*** Excerpt to read ***
Shower-peers, rejoice! You may have spent decades in the shadows, desperately trying to keep your dirty secret hidden, but now it's time to step up and declare, "I pee in the shower, and I'm damn proud."
That's right, we have cold hard facts to prove what we've all been thinking in the back of our minds for as long as we can remember: Peeing in the shower is a good thing. The University of East Anglia actually created a whole program dedicated to it, and the school's "Go with the Flow" campaign went mainstream in 2014 after two students estimated that peeing in the shower could save the campus 187 million gallons of water a year.
Here are all the reasons why peeing in the shower is even better than going in the toilet.
UofEA estimates that the new program will save the university over $230,000 a year in water costs. Your personal savings might not be that impressive (although who knows how much you pee?) but who wouldn't love to lighten up their utility bill?
Administrators at UofEA say, "With 15,000 students at UEA, over a year we would save enough water to fill an Olympic-sized swimming pool 26 times over." They did not comment on how much of that pool water was already filled with urine but now you're imagining it. You're welcome. Plus, less paper waste in the sewage system means less cleanup needed.
Many public health officials have long wondered how toilet paper ended up as the clean standard for post-potty clean up. But it was Will.i.am who explained the dilemma best: "Get some chocolate, wipe it on a wooden floor, and then try to get it up with some dry towels. You’re going to get chocolate in the cracks. That’s why you gotta get them baby wipes."
Dry paper just kind of smears things around and for women, wiping back to front can introduce bacteria into the urethra causing a painful infection. No such problem in the shower where clean water rinses everything down and out!
We're not as bad as men but women can also drip, leak or otherwise "mist" the toilet seat. I don't know how it happens but it just does. Add toilet paper to the mix and, well, that's how you end up with gas station restrooms. There's a reason that many countries outside America use bidets, toilet-like devices that squirt water for bottom cleaning.
*** End of Excerpt to read ***
*** Record excerpts ***
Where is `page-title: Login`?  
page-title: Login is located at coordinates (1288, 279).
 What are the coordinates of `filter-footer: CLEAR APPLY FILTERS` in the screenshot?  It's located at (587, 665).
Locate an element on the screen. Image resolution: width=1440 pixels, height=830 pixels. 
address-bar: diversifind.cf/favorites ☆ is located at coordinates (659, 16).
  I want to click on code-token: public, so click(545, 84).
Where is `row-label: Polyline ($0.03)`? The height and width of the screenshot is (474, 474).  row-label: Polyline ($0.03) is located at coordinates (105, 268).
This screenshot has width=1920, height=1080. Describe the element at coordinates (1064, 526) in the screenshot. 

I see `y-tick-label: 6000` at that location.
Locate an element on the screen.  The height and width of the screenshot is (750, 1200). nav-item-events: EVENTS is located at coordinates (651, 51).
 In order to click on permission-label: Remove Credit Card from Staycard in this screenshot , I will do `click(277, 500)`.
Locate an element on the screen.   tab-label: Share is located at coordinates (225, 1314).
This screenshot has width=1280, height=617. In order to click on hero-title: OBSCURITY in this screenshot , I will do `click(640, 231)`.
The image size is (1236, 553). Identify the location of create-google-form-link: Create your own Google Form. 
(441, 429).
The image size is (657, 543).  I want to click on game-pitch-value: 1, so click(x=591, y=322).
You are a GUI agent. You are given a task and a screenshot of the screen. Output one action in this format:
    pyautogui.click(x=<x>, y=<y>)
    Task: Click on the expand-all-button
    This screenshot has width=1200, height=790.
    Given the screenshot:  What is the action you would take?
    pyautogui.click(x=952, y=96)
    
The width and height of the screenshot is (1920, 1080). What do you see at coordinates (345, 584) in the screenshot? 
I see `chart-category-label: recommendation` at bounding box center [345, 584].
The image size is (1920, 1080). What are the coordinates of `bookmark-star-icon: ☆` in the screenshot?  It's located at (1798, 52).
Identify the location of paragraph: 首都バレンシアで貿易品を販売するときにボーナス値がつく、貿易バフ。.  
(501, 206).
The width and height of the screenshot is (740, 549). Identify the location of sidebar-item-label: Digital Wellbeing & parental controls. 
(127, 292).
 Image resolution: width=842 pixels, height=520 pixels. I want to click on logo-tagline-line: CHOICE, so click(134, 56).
*** End of Record excerpts ***
▸ Activity list:
[1] Transcribe the part of the article on peeing in the shower starting at "UofEA estimates that" and ending at "their utility bill?".
[2] According to the article on peeing in the shower, how much water did two students estimate peeing in the shower could save the campus each year?
[3] Decide whether each statement agrees with the article on peeing in the shower, answering yes or no and quoting the deciding words: (a) The university's campaign went mainstream in 2014. (b) There are 25,000 students at UEA. (c) UofEA estimates the program will save the university over $230,000 a year in water costs.

▸ Results in order:
[1]
UofEA estimates that the new program will save the university over $230,000 a year in water costs. Your personal savings might not be that impressive (although who knows how much you pee?) but who wouldn't love to lighten up their utility bill?

[2] 187 million gallons of water a year.

[3]
(a) Yes: "went mainstream in 2014"
(b) No: "With 15,000 students at UEA"
(c) Yes: "UofEA estimates that the new program will save the university over $230,000 a year in water costs"